Mai si era visto, e ciò rafforza il sospetto che l’affaire Ablyazov sia una storia molto diversa dalle ordinarie, opache vicende che si sono mosse ai margini della nostra limitata sovranità nazionale. Non c’entra con i molti precedenti evocati dai giornali, non c’entra con Abu Omar o con Abu Abbas, non c’entra con niente visto finora.

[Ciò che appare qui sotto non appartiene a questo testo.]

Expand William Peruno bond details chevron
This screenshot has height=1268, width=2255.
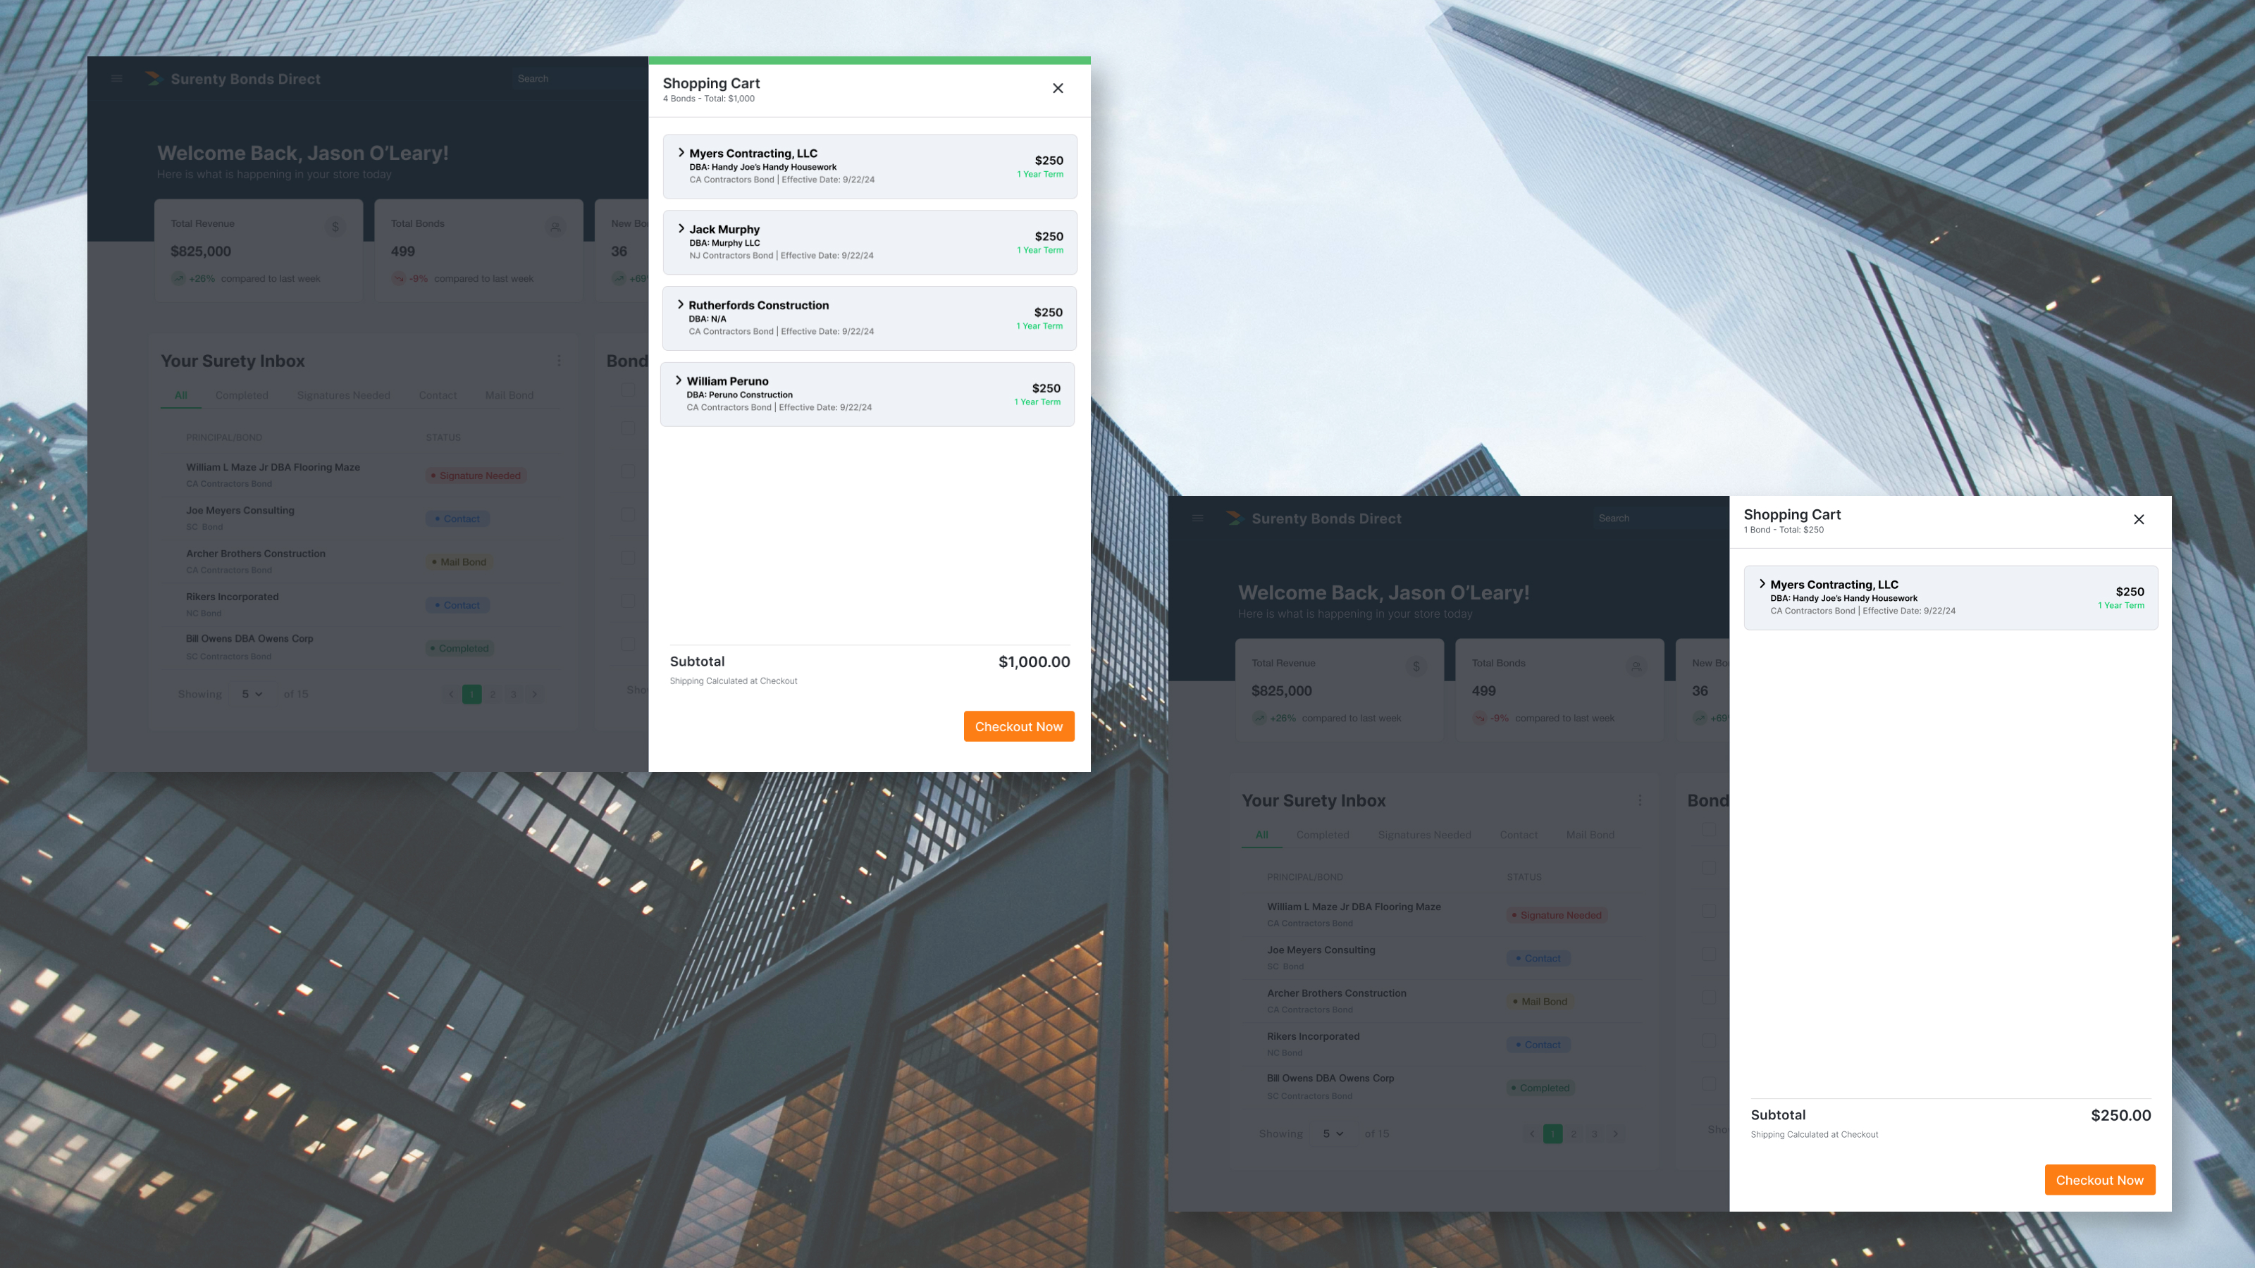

I nostri apparati si sono sempre inchinati a una malintesa idea di ragion di Stato. Hanno accettato condanne (Ustica), processi (trattativa Stato-mafia), licenziamenti (caso Kappler), perfino il carcere (Contrada) senza dire una parola. I vertici dei partiti si sono sempre tenuti alla larga dai ministri lambiti da questo tipo di scandali. E Berlusconi, in particolare, almeno un paio di volte ha abbandonato Scajola al suo destino limitandosi a blande difese d’ufficio. Perché cambia lo schema? Perché, all’improvviso, c’è un funzionario che non ci sta e un leader che si sbraccia per dare copertura al Viminale e rendere pubblica la sua opinione?

So che la dietrologia non va più di moda, ma la risposta logica è una sola. Che dietro al caso di Alma e di sua figlia non ci sia il vecchio feticcio dell’interesse nazionale “all’italiana”, ma motivi più piccini che la stessa burocrazia non ritiene meritevoli del sacrificio del silenzio, e che il Cavaliere ne sia abbastanza spaventato per tornare in campo dopo un lungo silenzio. Vedremo. La falla è aperta, la ragion di Stato è disconosciuta dai suoi stessi custodi. E stavolta, forse, gli equilibrismi delle larghe intese non riusciranno a metterci una pezza.